Babinsa Panen Padi Bersama Petani Wujud Nyata Dukung Ketahanan Pangan di Kutayasa
Babinsa Panen Padi Bersama Petani Wujud Nyata Dukung Ketahanan Pangan di Kutayasa
Banjarnegara - Sinar matahari belum terlalu terik saat Serda Untung Anang Sumarko, Babinsa Desa Kutayasa, sudah berada di pematang sawah bersama petani. Lengkap dengan seragam loreng dan caping di kepala, ia ikut memanen padi bersama Bapak Mudatsir, salah satu anggota Kelompok Tani Sumber Rejeki, di hamparan sawah seluas 1.200 meter persegi.
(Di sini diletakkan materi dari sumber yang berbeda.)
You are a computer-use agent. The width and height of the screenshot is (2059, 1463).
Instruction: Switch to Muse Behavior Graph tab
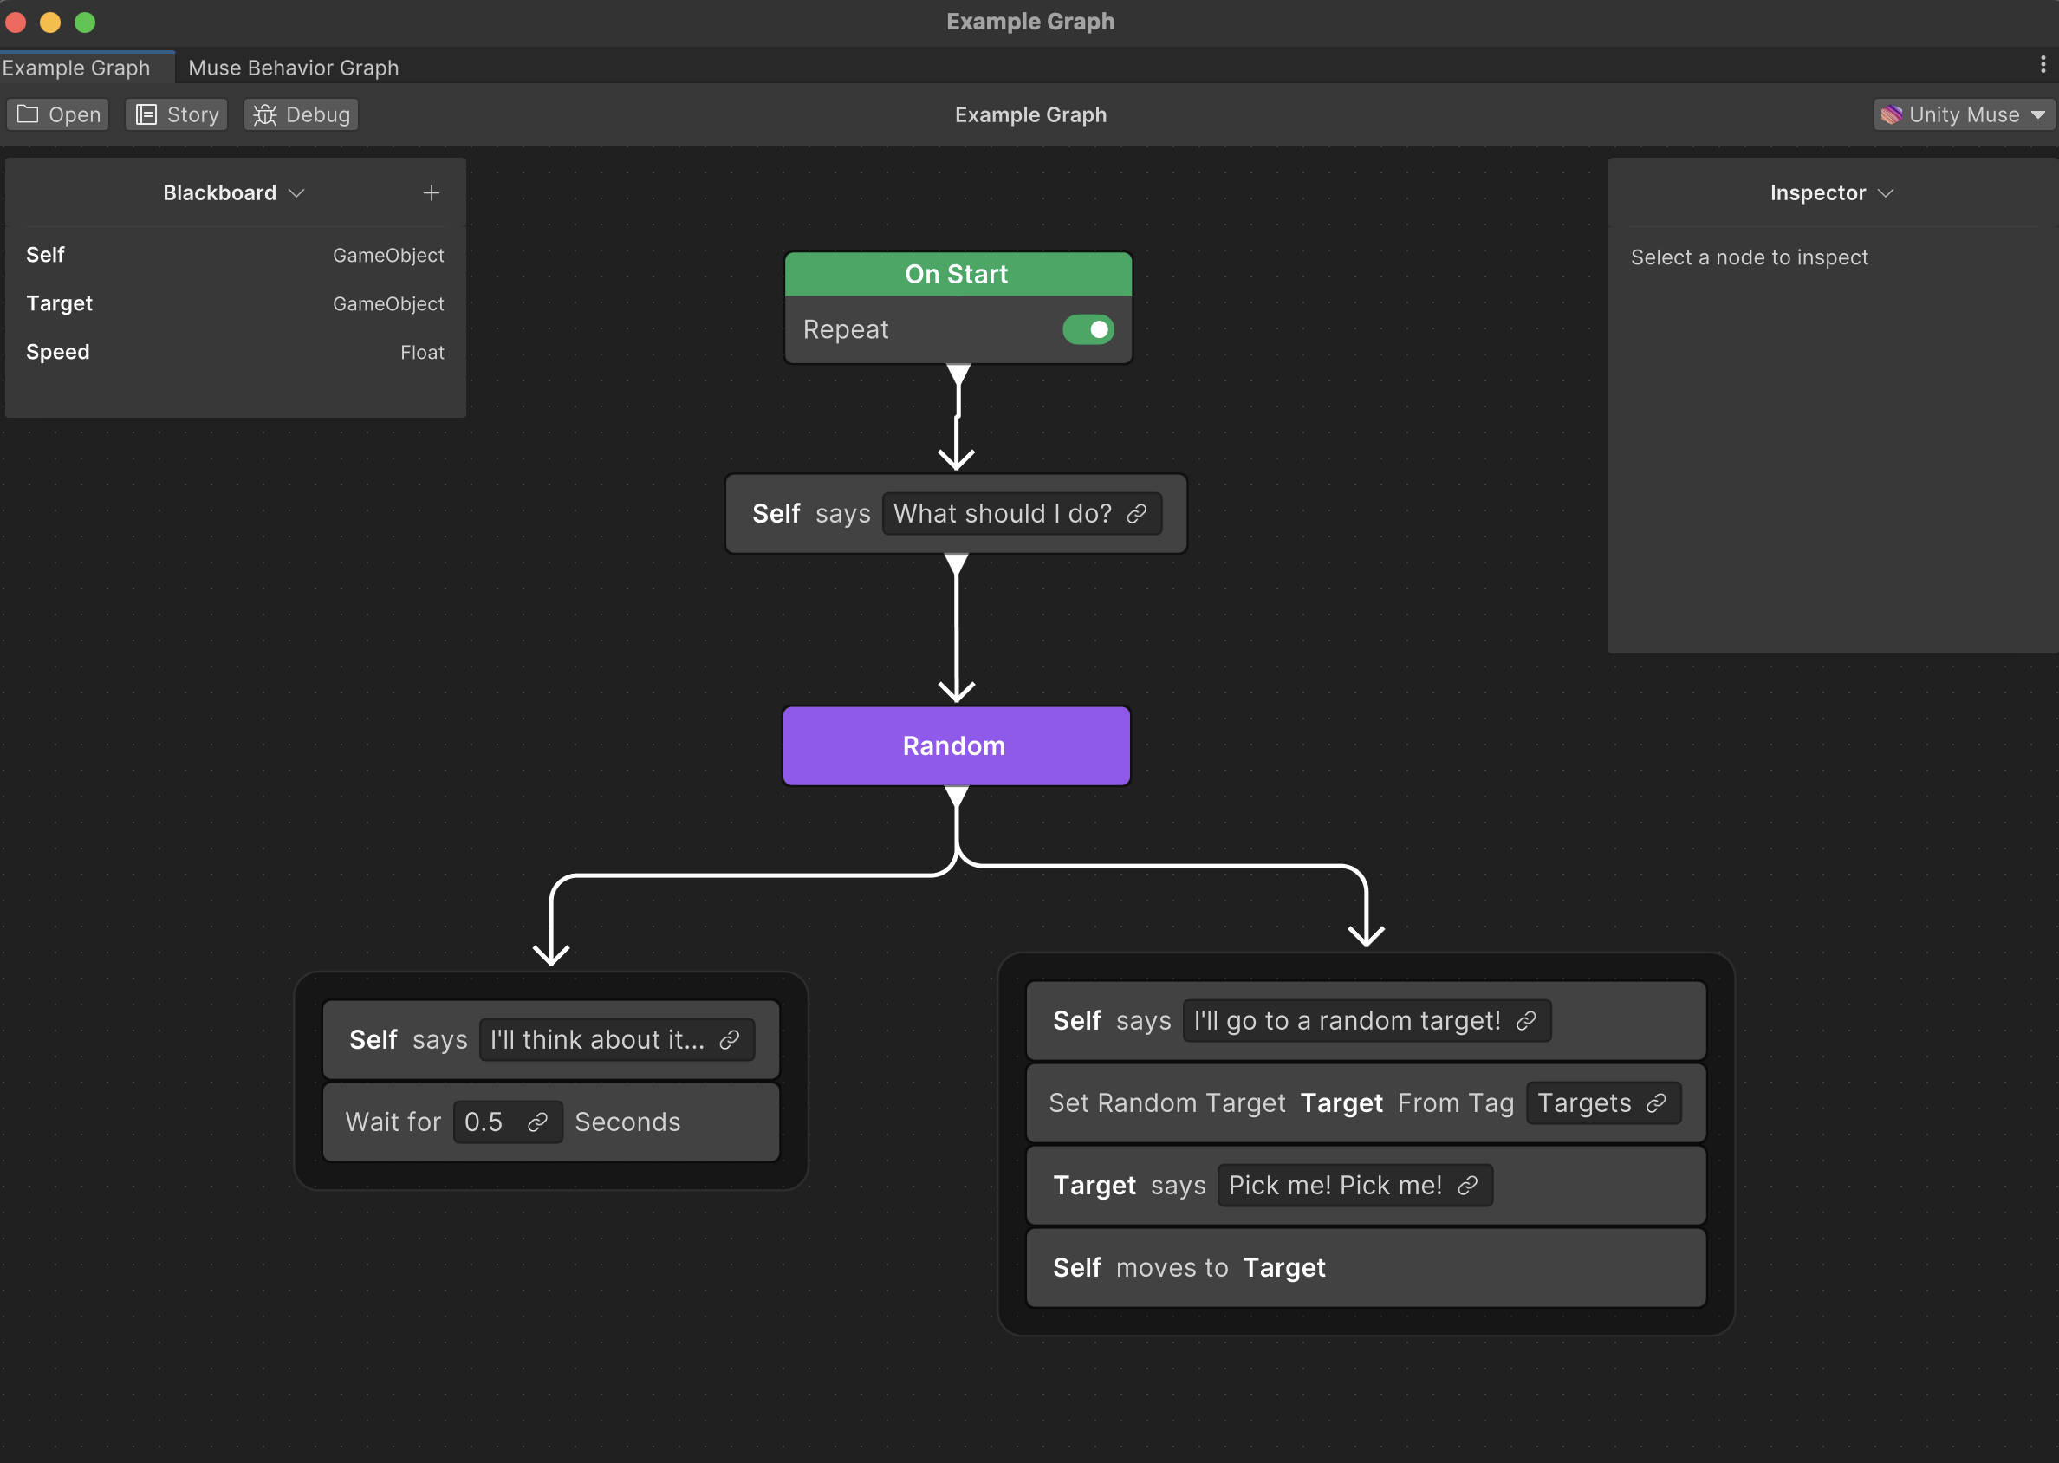(x=293, y=68)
Jumat (23/05/2025).
Padi jenis Inpari 49 yang ditanam pada masa tanam pertama (MT I) tahun 2025 itu tumbuh subur, bulir-bulirnya tampak padat dan menguning sempurna pertanda musim panen telah tiba.
“Ini bukan kali pertama kami mendampingi petani, tapi setiap panen selalu membawa rasa syukur tersendiri,” ungkap Serda Untung di sela-sela aktivitas memotong batang padi. Ia menyampaikan, keberhasilan panen ini adalah buah dari kerja keras para petani mulai dari pengolahan tanah, penyemaian benih, pemupukan, hingga perawatan intensif.
“Semua proses itu dilakukan dengan penuh kesabaran dan ketelatenan. Ditambah ketersediaan air irigasi yang memadai, hasilnya pun sangat memuaskan,” tambahnya.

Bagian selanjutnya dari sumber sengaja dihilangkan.